### What the task requires
Copy out the lines of the material that include the string "click".

START Exercise data

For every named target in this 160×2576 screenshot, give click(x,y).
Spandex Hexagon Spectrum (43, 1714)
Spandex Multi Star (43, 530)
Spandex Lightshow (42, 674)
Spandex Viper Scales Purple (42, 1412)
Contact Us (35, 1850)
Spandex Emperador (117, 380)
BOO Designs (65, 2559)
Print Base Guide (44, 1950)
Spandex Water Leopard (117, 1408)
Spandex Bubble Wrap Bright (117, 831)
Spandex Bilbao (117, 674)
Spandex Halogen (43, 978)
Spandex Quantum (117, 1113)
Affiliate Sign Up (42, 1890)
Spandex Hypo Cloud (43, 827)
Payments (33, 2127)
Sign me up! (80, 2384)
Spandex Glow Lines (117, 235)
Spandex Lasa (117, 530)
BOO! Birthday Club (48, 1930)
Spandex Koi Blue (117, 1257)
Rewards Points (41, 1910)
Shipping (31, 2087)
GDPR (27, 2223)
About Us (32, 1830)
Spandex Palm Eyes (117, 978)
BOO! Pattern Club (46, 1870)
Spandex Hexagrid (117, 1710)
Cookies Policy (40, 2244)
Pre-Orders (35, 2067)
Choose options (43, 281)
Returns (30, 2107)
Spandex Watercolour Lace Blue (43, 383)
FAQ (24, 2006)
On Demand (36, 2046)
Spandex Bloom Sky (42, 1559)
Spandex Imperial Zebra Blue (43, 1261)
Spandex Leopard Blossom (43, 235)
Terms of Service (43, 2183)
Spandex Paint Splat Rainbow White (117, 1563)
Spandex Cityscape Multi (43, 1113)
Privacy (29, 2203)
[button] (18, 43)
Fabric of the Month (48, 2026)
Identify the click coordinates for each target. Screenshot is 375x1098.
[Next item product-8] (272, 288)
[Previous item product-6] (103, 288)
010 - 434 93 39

END Exercise data

### Answer section
For every named target in this 160×2576 screenshot, give click(x,y).
Identify the click coordinates for each target. Screenshot is 375x1098.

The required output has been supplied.